A new resource and methodological considerations on verb subcategorization biases

Susanne Gahl,1 Douglas Roland2 & Daniel Jurafsky2
1
University of Illinois at Urbana-Champaign. 2 University of Colorado, Boulder

gahl@icsi.berkeley.edu

 

Verb transitivity biases, and verb subcategorization probabilities generally, play an important role in models of sentence processing.  Unfortunately, counts from different corpora and from psychological norming studies, though generally positively correlated, differ considerably (see, e.g., Merlo, 1994; Lapata et al., 2000), partly due to differences in text genre and verb senses (e.g., Biber, 1988; Roland &Jurafsky, 1998).

To make matters worse, different studies have applied different criteria for transitivity.  In this paper, we describe the results of a new norming study with a coding system that allows us to investigate how coding decisions affect transitivity biases, and we discuss two types of syntactic constructions --- adjectival passives and verb+particle constructions --- that affect transitivity counts considerably.

The norming study is based on British and American English corpora (Francis & Kucera, 1982; Zeno et al., 1995), hand-labeled by a group of Linguistics graduate students.  Our coding scheme distinguishes 15 different patterns, including passives, and sentential complements.  Between 100 and 200 occurrences of 300 verbs were coded.  One result of the project is a detailed labelers manual discussing many of the complications surrounding subcategorization counts.

Both "absolute" and "relative" criteria have been used in describing verb transitivity biases.  By the "absolute" criterion, a verb is considered highly transitive if the proportion of transitive uses exceeds some pre-determined cut-off point, say 50%.  By the "relative" method, the proportion of transitive uses needs to exceed that of some alternative pattern, say sentential complements.  Studies comparing different corpora have generally applied some version of the "absolute" method, comparing the percentages of, for example, transitive uses of a particular verb in different corpora.  However, most experimental studies of the behavioral effects of verb biases have relied on the "relative" method.  One conclusion emerging from our cross-corpus comparisons is that agreement among different corpora is considerably higher if the "relative" method is used.

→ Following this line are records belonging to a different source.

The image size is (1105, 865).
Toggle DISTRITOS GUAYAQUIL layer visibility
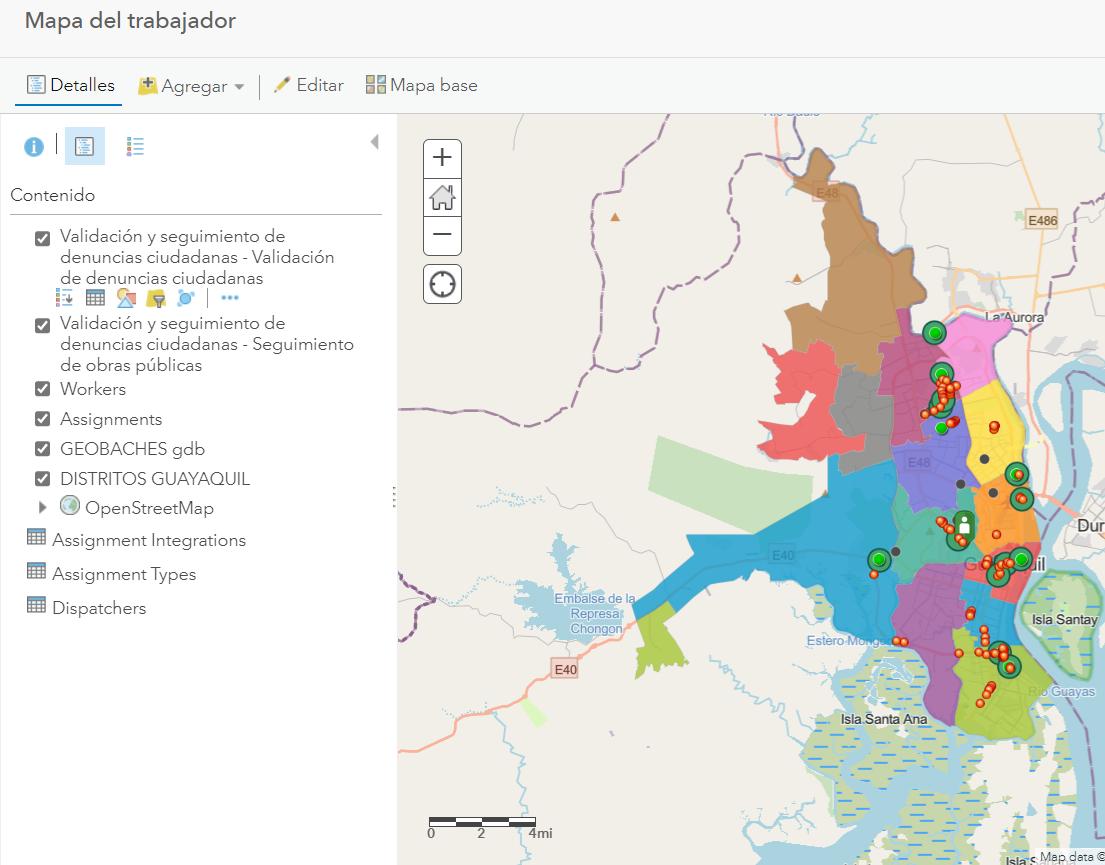[x=42, y=479]
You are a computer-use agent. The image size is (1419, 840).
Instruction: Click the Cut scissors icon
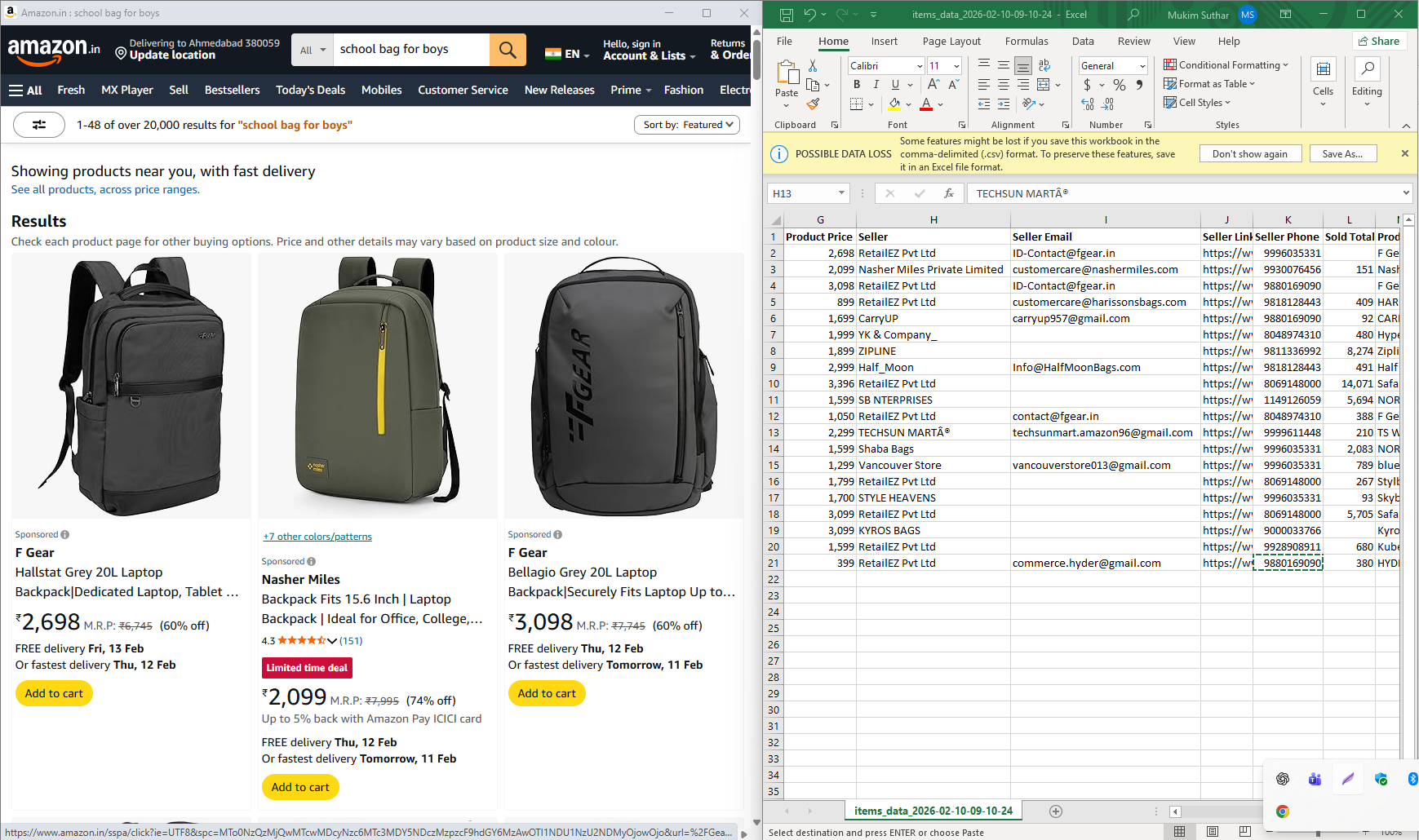[813, 66]
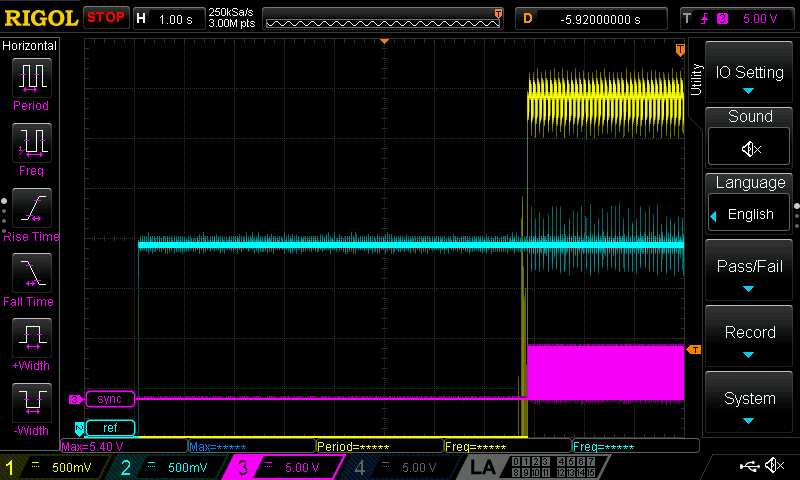800x480 pixels.
Task: Click the LA logic analyzer button
Action: 484,467
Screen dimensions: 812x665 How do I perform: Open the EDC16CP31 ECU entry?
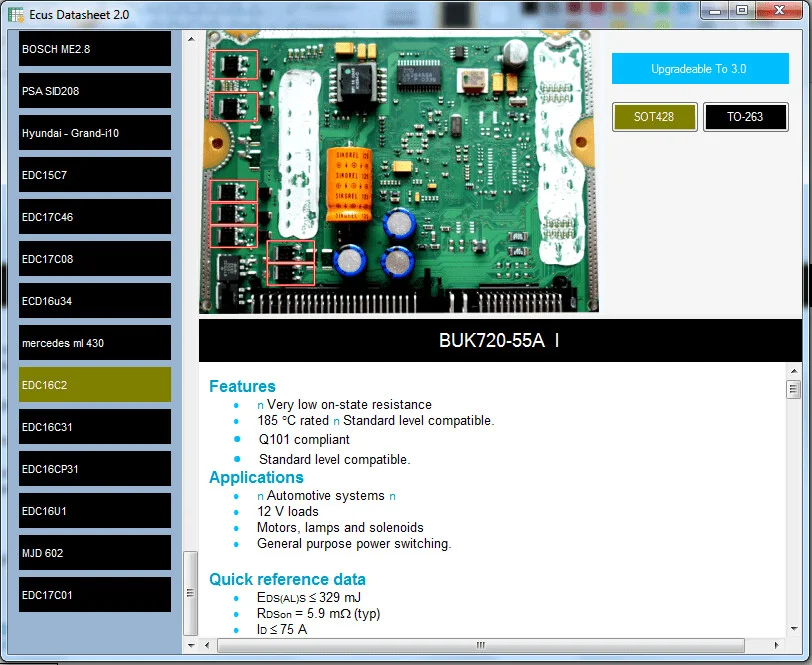click(95, 469)
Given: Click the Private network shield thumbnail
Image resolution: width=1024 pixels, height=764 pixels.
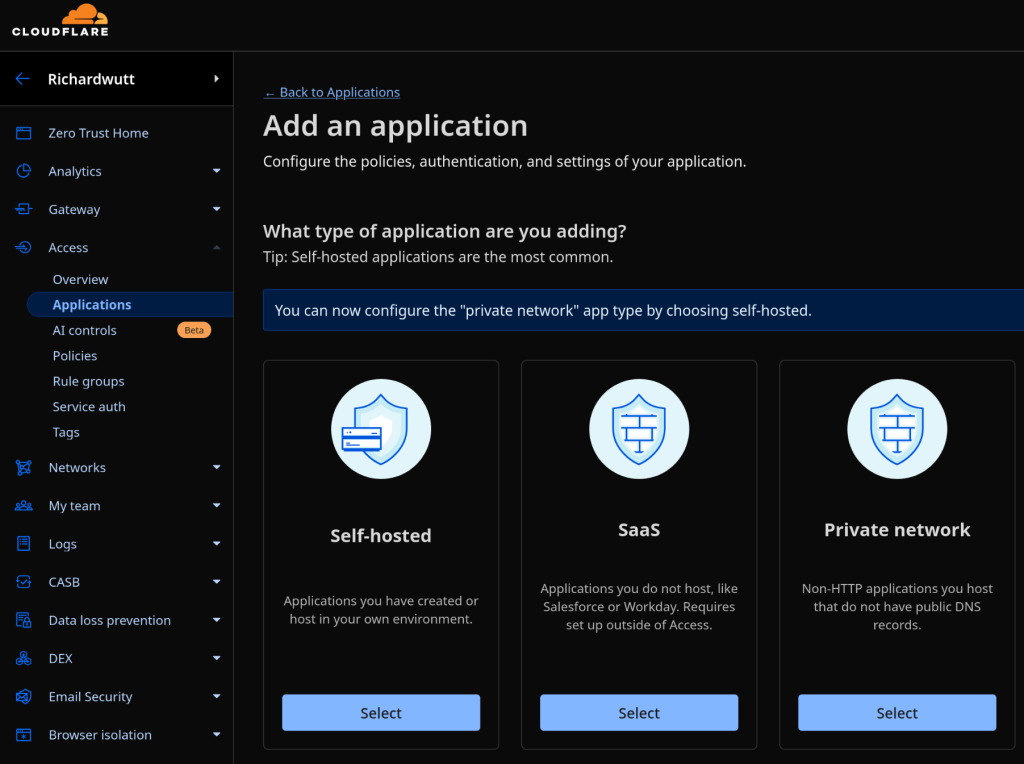Looking at the screenshot, I should coord(897,429).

Adjectival passives (or "pseudo-passives" and "semi-passives", cf. Quirk et al., 1985) superficially resemble true passives, but their syntactic and aspectual properties are those of adjectives, not verbs (cf. the examples in (1) below).  Adjectival passives are frequently counted as transitive verb occurrences in available norming studies (e.g., Lalami, 2000; Lapata et al., to appear), partly because form-based automatic extraction methods are unable to distinguish adjectival and true passives.  Analysis of our data shows that adjectival passives account for an average of 8.1% of verb occurrences, and as much as 85% of the "transitive" occurrences of verbs like locate and delight.  This affects the overall counts considerably: For example, the transitivity biases of 16 out of the 59 "Psych-verbs" (Levin, 1993) in our data set change from "high" to "low" or "mid" if adjectival passives are excluded.  Similarly, verb+particle combinations (e.g., look it up) make up an average of 35% of "transitive" verb occurrences and have been variously counted as transitive or non-transitive in previous studies.  How these forms are actually processed in human parsing may be unclear, but their treatment in estimating verb biases significantly affects the databases underlying sentence processing research.

This analysis sheds further light on the sources of differences among available corpus norms.  The norming study offers a valuable resource for research on sentence processing.

(1) a. Adjectival Passive
The cloakrooms were located in the basement and hard to find.
b. True Passive
The missing children were finally located.

 

References

Biber, D. (1988).  Variation Across Speech and Writing.  Cambridge: Cambridge University Press.

Francis, W. & Kucera, H. (1982).  Frequency Analysis of English Usage: Lexicon and Grammar.  Boston: Houghton Mifflin.

Lalami, L. (1997).  Frequency in Sentence Comprehension.  University of Southern California doctoral dissertation.

Lapata, M., Keller, F., & Schulte im Walde, S. (to appear).  Verb frame frequency as a predictor of verb bias.  Journal of Psycholinguistic Research.

Levin, B. (1993).  English Verb Classes and Alternations.  Chicago: Chicago University Press.

Merlo, P. (1994).  A corpus-based analysis of verb continuation frequencies for syntactic processing.  Journal of Psycholinguistic Research, 23.6: 435-457.

Quirk, R., Greenbaum, S., Leech, G., and J. Svartvik. (1985).  A Comprehensive Grammar of the English Language.  London: Longman.

Roland, Douglas & Daniel Jurafsky. (1998).  How verb subcategorization frequencies are affected by corpus choice.  Proceedings of COLING-ACL 1998, p 1117-1121.

Zeno, S. M., Ivens, S. H., Millard, R. T., & Duvvuri, R. (1995).  The Educator's Word Frequency Guide.  Touchstone Applied Science Associates, Inc.